Welcome to the most self-indulgent genre of metal in existence: the dreaded instrumental progressive metal. Even I, a lowly and slavishly devoted minion of most things prog, cringe when the internet pleads with me to review an instrumental prog album. This music is tough to do well. Often, it’s much easier to simply wank until your wank falls off rather than write captivating songs. To find an instrumental prog album that sticks in your craw long after the mandatory two-week review period is over is a rarity. Despite this, there seems to be an endless parade of these bands prancing through my inbox. To grab my attention, you need something different, and that’s just what Montreal, Canada’s Cydemind have tried to do: they’ve added a violinist to the mix here, hoping to shake up the genre. Does it work, or is it just wank on a different level?
The first thing that comes to mind when I think of violin-centric prog is the ancient supergroup U.K., with the untouchable Eddie Jobson on violin. But interestingly, Cydemind does not claim them as an influence: they stick with more modern bands such as Dream Theater and Symphony X. They also claim not to be influenced by any of the current or retired crop of instrumental prog bands. Regardless, the important thing here is to write compelling material, and Cydemind get things off on the right foot on their debut album Erosion (they did release an EP a couple years ago) with “What Remains,” an up-tempo, modern-sounding number that might make one think of Scale the Summit if that band featured violin. It’s an engaging song, just the right length, and shows me two things: Cydemind can play, and violinist Olivier Allard has the chops to go with his Master’s degree in violin performance. “What Remains” does display one weakness prevalent on Erosion, though, and that’s a propensity to give each musician multiple solos. The line between wank and restraint is fine, and these guys come very close to crossing it.
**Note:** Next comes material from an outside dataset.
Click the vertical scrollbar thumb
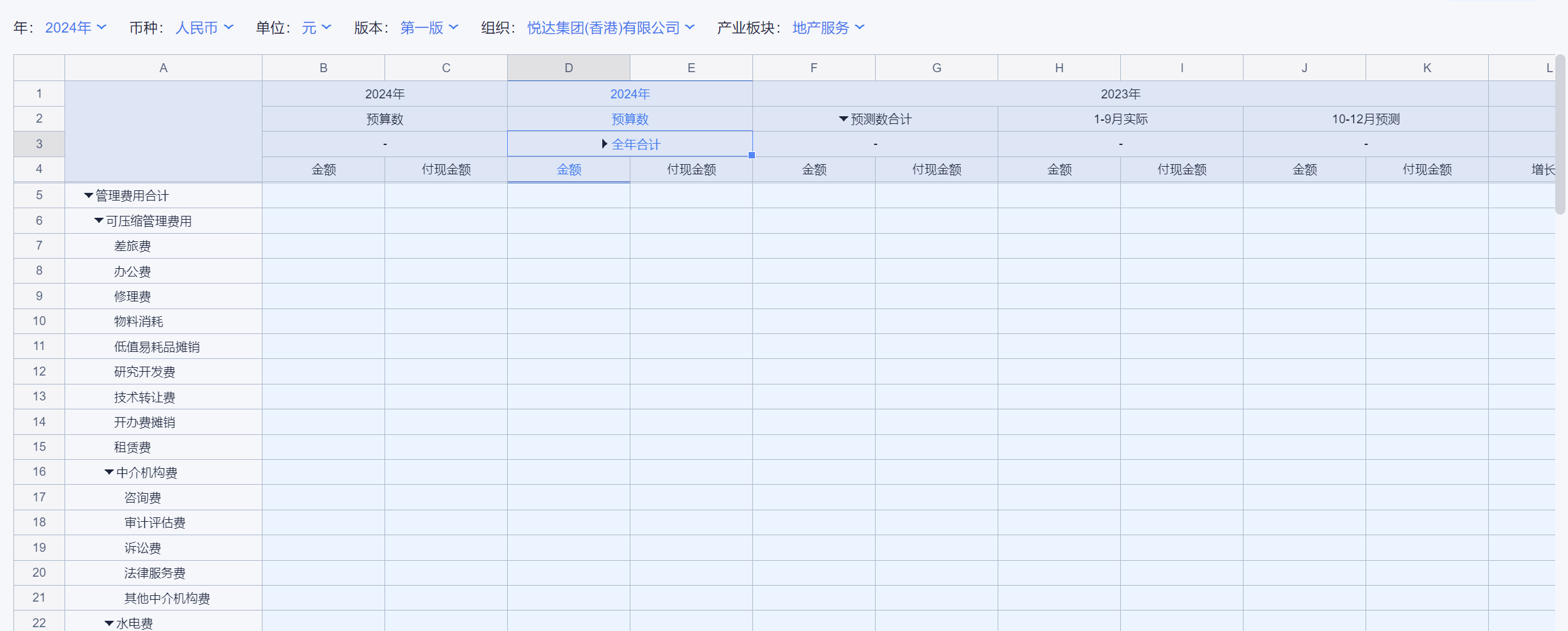The height and width of the screenshot is (631, 1568). (x=1560, y=134)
Erosion only has six songs, but the album still clocks in well over an hour, due to two songs: the 13-minute “Derecho” and the 27-minute title track. Luckily, these are the two best tracks the record, especially the former. “Derecho” starts with the mild strums of an acoustic guitar, but the arrangement takes this song from whimsical to pensive to menacing to a full-on metal assault – and that’s just in the first half. After the false climax 8:30 in, the bass growls out a sinister groove and the band kicks in again, building it all back up for the real ending. “Erosion” shows the band’s classical influences (and I suppose the Dream Theater and Symphony X influences) with the artful piano intro leading into a full-on dexterity test. You can’t keep that up for half an hour and maintain interest, though, and the band does well here by varying the arrangements and pushing different instruments to the front of the stage throughout.
The other three songs on Erosion didn’t stick with me the way “What Remains,” “Derecho,” and the title track did, which is the weakness of the album. An hour of gripping instrumental prog might be too much to bite off. While the album sounds fantastic, with excellent production and stellar musicianship, the songwriting lacks consistency. “Tree of Tales,” “Red Tides,” and “Stream Capture” are by no means flops, but I found myself struggling to remember any gripping moments in those songs, and if you’re skipping half the songs on an album, well, there’s room for improvement despite the positive qualities.
This kind of music isn’t for everyone (just like every other kind of music, one might surmise, making that a lame statement), but Cydemind have shown me two things on this debut album: they’re damn good musicians, and they have the ability to write compelling music that sticks with you. Granted, on Erosion not every song does, which makes this a bit of an uneven release, but half of the album has me coming back for closer listens, and that’s pretty good for a debut. I suspect – and hope – that through tons of touring and more songwriting experience, their next album will be a step up.